Speaker
Description
This talk will present the results of in-situ measurements of radiaton damage for the on-detector optoelectronics for the ATLAS SemiConductor Tracker. The results come from proton-proton collisions in LHC during operation in 2016 and 2017. Both p-i-n diodes and VCSELs will be presented and compared to expectations from beam tests of identical devices before the start of LHC operation. The VCSELs show clear evidence for radiation damage, as expected qualitatively from earlier studies. However the p-i-n diodes do show significant radiation damage. There is strong evidence for an unexpected rate-dependent effect for the p-i-n diodes.
Summary
Optical links are used for the readout and control of the SemiConductor Tracker (SCT). The on-detector data links are based on Vertical Cavity Surface Emitting Lasers (VCSELs)

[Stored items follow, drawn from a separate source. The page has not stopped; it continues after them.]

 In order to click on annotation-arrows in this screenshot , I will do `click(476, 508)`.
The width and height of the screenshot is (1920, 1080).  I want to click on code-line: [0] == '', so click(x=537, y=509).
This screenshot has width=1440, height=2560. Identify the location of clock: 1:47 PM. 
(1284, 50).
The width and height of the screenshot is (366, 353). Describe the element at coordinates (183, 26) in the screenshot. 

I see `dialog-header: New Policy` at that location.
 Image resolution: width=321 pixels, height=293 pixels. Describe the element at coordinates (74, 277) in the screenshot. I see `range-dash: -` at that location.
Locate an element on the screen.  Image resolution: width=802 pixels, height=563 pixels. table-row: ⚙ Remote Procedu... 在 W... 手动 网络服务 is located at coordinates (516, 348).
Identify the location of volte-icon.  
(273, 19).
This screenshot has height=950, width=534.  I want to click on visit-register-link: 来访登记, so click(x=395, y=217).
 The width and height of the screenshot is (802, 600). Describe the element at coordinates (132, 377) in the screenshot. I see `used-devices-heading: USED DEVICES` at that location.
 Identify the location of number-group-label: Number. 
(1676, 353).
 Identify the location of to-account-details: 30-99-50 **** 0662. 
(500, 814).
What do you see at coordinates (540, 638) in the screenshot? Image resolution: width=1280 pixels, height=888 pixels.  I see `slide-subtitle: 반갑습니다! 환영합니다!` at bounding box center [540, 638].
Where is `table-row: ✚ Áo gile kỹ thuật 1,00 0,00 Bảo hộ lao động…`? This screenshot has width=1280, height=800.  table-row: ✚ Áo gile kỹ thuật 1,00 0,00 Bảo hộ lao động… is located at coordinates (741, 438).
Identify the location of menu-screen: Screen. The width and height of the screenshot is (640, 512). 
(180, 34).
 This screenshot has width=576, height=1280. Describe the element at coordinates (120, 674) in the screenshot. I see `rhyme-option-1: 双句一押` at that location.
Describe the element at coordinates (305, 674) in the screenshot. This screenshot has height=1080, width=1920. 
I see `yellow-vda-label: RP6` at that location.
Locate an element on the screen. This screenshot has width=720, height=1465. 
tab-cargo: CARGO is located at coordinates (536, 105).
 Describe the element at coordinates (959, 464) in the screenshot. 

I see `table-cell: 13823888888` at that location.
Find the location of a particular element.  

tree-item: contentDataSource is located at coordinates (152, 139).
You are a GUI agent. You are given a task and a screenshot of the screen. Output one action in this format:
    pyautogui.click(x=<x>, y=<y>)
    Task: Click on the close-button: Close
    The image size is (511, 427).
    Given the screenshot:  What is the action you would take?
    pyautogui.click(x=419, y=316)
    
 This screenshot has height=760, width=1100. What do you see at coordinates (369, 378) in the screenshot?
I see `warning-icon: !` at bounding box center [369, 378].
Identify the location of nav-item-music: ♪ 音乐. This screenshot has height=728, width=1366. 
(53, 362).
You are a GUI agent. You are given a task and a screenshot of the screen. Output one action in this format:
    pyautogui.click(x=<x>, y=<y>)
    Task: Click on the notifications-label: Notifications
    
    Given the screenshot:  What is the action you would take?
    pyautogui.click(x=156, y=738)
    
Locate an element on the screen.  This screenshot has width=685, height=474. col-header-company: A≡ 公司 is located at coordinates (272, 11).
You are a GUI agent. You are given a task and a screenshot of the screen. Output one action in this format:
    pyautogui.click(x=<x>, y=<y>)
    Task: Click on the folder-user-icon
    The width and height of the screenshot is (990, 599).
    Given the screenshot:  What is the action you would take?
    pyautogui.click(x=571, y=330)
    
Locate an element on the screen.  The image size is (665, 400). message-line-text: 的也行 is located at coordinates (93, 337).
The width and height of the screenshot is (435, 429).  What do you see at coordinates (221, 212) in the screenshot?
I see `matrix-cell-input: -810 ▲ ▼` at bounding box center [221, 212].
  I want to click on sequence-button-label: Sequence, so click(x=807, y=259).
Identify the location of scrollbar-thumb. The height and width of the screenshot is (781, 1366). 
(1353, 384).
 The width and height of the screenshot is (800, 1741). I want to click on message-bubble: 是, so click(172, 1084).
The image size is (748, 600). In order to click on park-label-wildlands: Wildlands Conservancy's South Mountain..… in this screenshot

and the control links use silicon p-i-n diodes. The results of the in-situ radiation damage for both the on-detector p-i-n diodes and VCSELs used in the ATLAS SCT optical links show that these links should survive the radiation damage from the full LHC run. The results are compared with predictions based on previous test beam studies of VCSELs from the production wafer; it was found that the level of radiation damage is significantly higher than predicted.
The change in responsivity of the p-i-n diodes is monitored by regular readings of the photocurrents. The on-detector p-i-n diodes, operated at a reverse bias voltage significantly higher than the depletion voltage, showed clear evidence of radiation damage to the responsivity but no significant increase in depletion voltage, compatible with expectation from test beam studies.
One hypothesis for the decrease in responsivity despite the fact that devices were operated over-depleted is that the charge trapping causes the rapid loss of the slow diffusion signal with radiation damage. This hypothesis can be tested by comparing the response to fast signals as opposed to the slow DC signal measured by the photocurrents. The fast signal response is studied using threshold scans of the laser light sending the optical signals to the on-detector p-i-n diodes.
Additionally, the decrease in responsivity observed in-situ for the p-i-n diodes is significantly smaller than that observed in previous test beam studies. This suggests some rate dependence or annealing effect. However, the physical cause of any rate dependence in these devices is not currently understood.